Soares Rebecca R, Parikh Devayu, Shields Charlotte N, Peck Travis, Gopal Anand, Sharpe James, Yonekawa Yoshihiro
Wills Eye Hospital, Mid Atlantic Retina, Thomas Jefferson University, Philadelphia, Pennsylvania.
Biostatistics Consulting Core, Vickie and Jack Farber Vision Research Center, Wills Eye Hospital, Philadelphia, Pennsylvania.
Ophthalmol Retina. 2021 Sep;5(9):879-887. doi: 10.1016/j.oret.2020.12.006. Epub 2020 Dec 17.
To identify geographic and socioeconomic variables predictive of residential proximity to diabetic eye disease clinical trial locations.
Cross-sectional, retrospective study.
De-identified census tract-level data from public datasets and trial-level data from ClinicalTrials.gov.
Using public data from ClinicalTrials.gov, we identified all active interventional clinical trials in diabetic eye disease since 2017. After geolocating every trial site, we used an origin-destination cost-matrix to calculate the driving distance and travel time from the population-weighted United States census tract centroid to the nearest site. We then used public databases to identify census tract-level socioeconomic factors predictive of driving distance and time.
Driving distance > 60 miles and time traveled > 60 minutes to the nearest clinical trial site.
In a multivariate model, driving distance of more than 60 miles had a significant association with rural versus urban location (adjusted odds ratio, 5.22; 95% confidence interval [CI], 3.75-7.26; P < 0.001), percentage of population at less than 200% of federal poverty level compared with the fourth quartile (first quartile: adjusted odds ratio, 0.40 [95% CI, 0.29-0.55]; second quartile: adjusted odds ratio, 0.60 [95% CI, 0.47-0.77]; third quartile: adjusted odds ratio, 0.76 [95% CI, 0.63-0.91]; P < 0.001) and the Midwest (adjusted odds ratio, 2.15; 95% CI, 1.13-4.07; P = 0.02), South (adjusted odds ratio, 2.71; 95% CI, 1.23-5.99; P = 0.01), and West (adjusted odds ratio, 3.01; 95% CI, 1.21-7.54; P = 0.02) regions as compared with the Northeast. Driving distance was associated with county-level prevalence of diabetes in the univariate model (odds ratio, 1.12; 95% CI, 1.06-1.19; P < 0.001), although it was nonsignificant in the multivariate model.
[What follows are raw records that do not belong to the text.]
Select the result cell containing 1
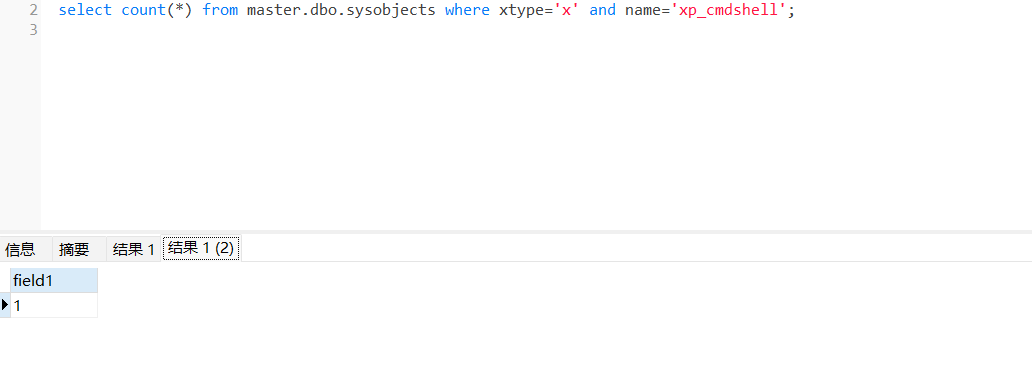This screenshot has height=387, width=1032. point(54,305)
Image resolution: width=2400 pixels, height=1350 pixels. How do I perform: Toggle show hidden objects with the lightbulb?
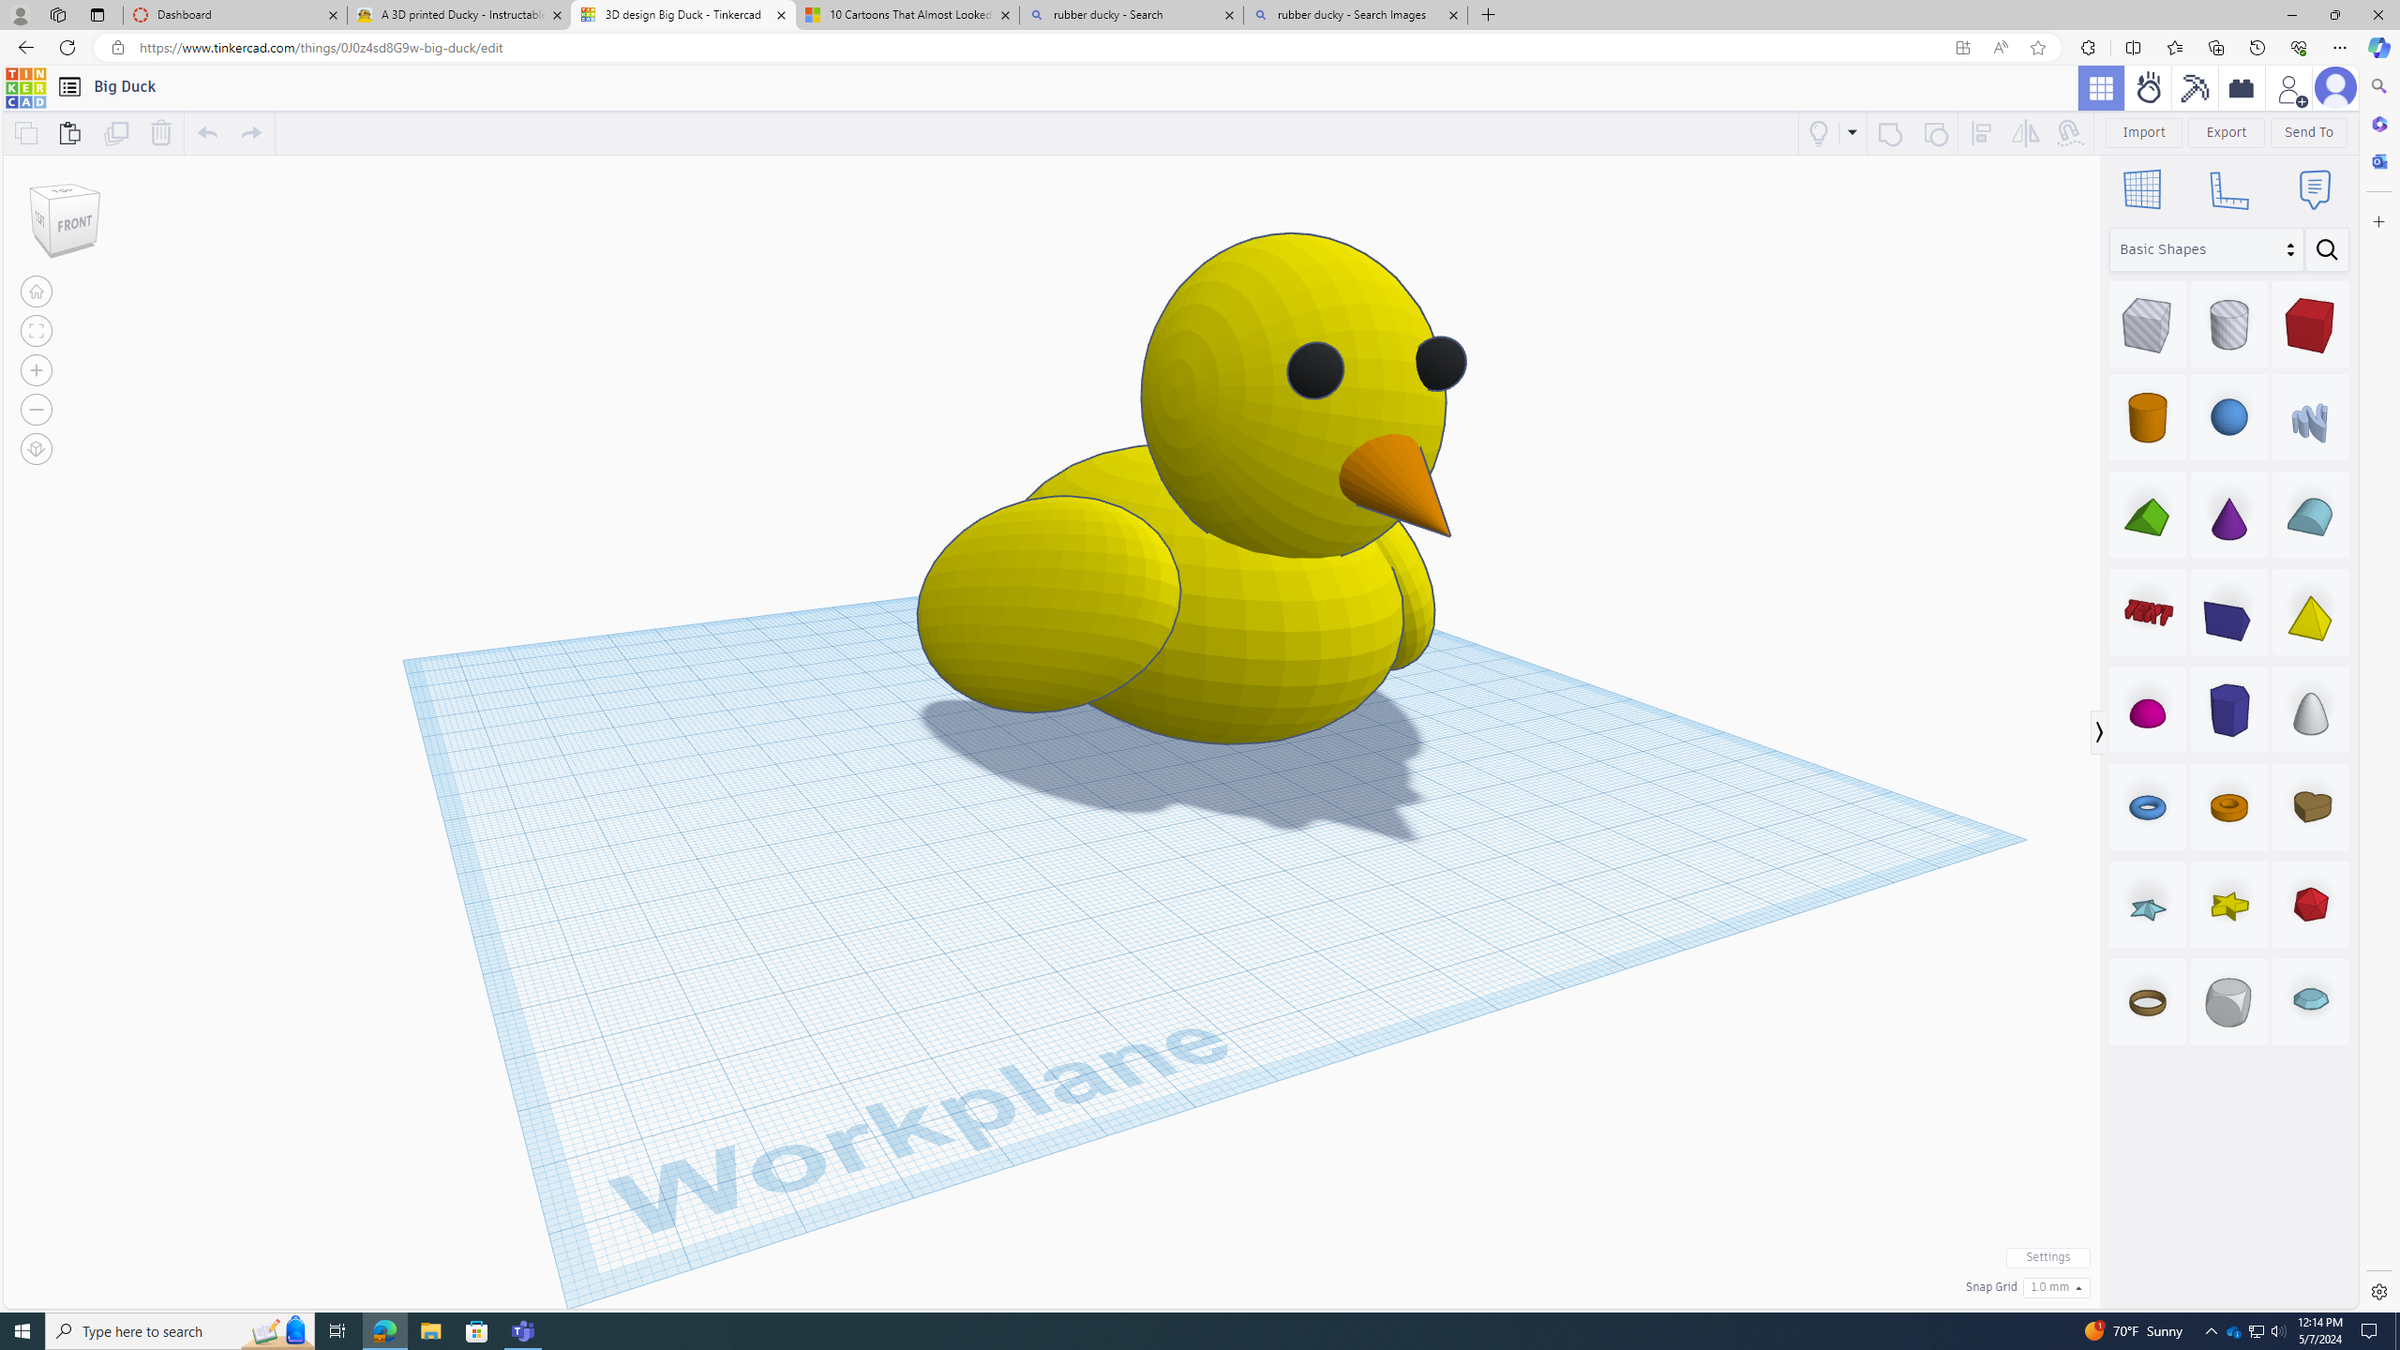click(x=1819, y=133)
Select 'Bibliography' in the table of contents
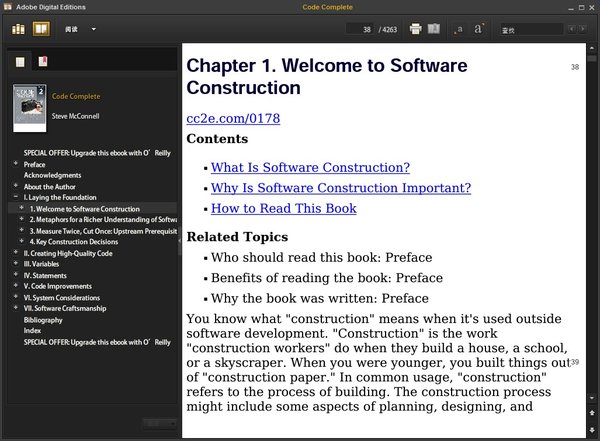Screen dimensions: 600x441 46,319
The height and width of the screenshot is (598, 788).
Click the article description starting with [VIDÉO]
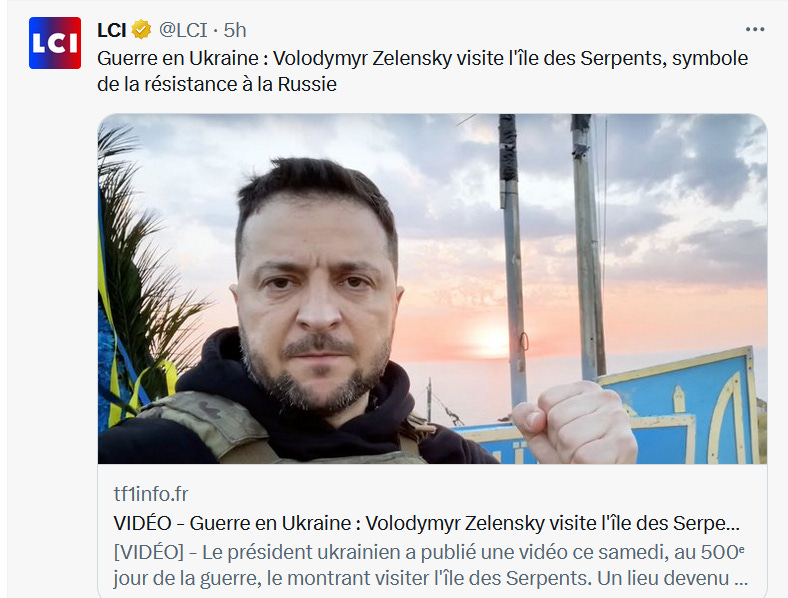[431, 565]
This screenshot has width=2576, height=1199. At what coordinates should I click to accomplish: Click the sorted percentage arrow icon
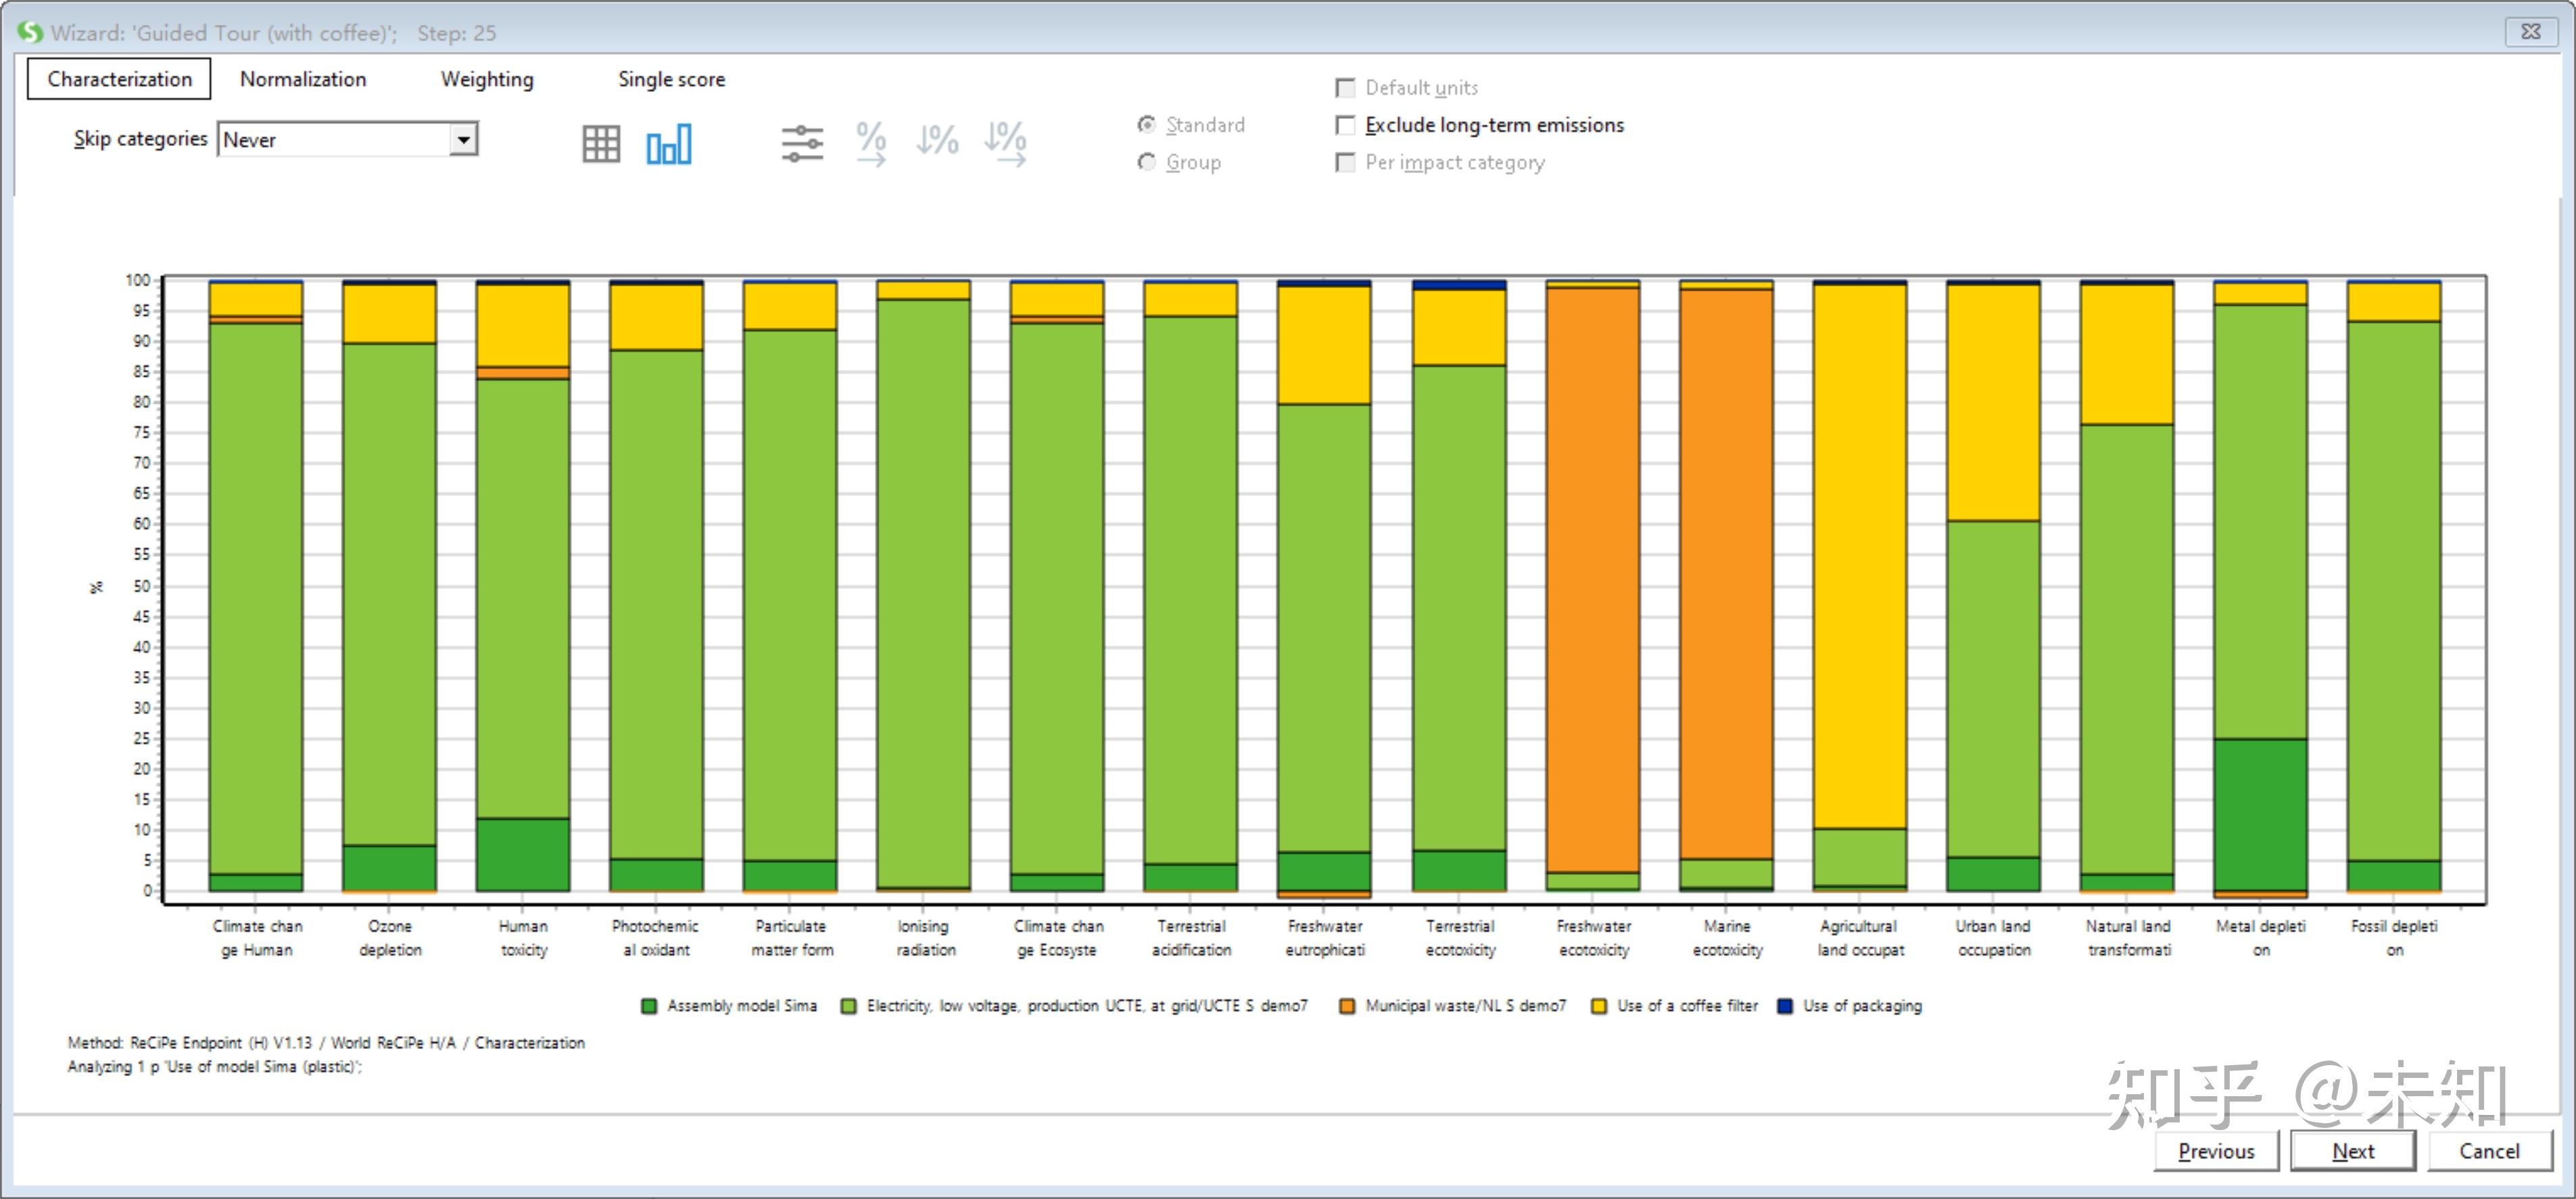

Similar predictors were found for time traveled in minutes.
Geographic maldistributions of clinical trial sites exist for diabetic eye disease in the United States. Those with higher travel burden are more likely to reside in a census tract that is rural, low income, and from areas outside the Northeast.
确定能够预测居住地与糖尿病眼病临床试验地点距离远近的地理和社会经济变量。
横断面回顾性研究。
来自公共数据集的匿名普查区层面数据以及来自ClinicalTrials.gov的试验层面数据。
利用ClinicalTrials.gov的公开数据,我们确定了自2017年以来所有正在进行的糖尿病眼病介入性临床试验。在对每个试验地点进行地理定位后,我们使用起讫点成本矩阵来计算从美国人口加权普查区中心点到最近试验地点的驾车距离和出行时间。然后,我们利用公共数据库确定能够预测驾车距离和时间的普查区层面社会经济因素。
到最近临床试验地点的驾车距离>60英里以及出行时间>60分钟。
在多变量模型中,驾车距离超过60英里与农村或城市地区显著相关(校正比值比,5.22;95%置信区间[CI],3.75 - 7.26;P<0.001),与处于联邦贫困线200%以下人口比例处于第四四分位数相比,第一四分位数(校正比值比,0.40[95%CI,0.29 - 0.55])、第二四分位数(校正比值比,0.60[95%CI,0.47 - 0.77])、第三四分位数(校正比值比,0.76[95%CI,0.63 - 0.91]);P<0.001),以及与东北部相比的中西部地区(校正比值比,2.15;95%CI,1.13 - 4.07;P = 0.02)、南部地区(校正比值比,2.71;95%CI,1.23 - 5.99;P = 0.01)和西部地区(校正比值比,3.01;95%CI,1.21 - 7.54;P = 0.02)。在单变量模型中,驾车距离与县级糖尿病患病率相关(比值比,1.12;95%CI,1.06 - 1.19;P<0.001),尽管在多变量模型中不显著。出行时间(分钟)也发现了类似的预测因素。
美国糖尿病眼病临床试验地点存在地理分布不均的情况。出行负担较重的人群更有可能居住在农村、低收入且位于东北部以外地区的普查区。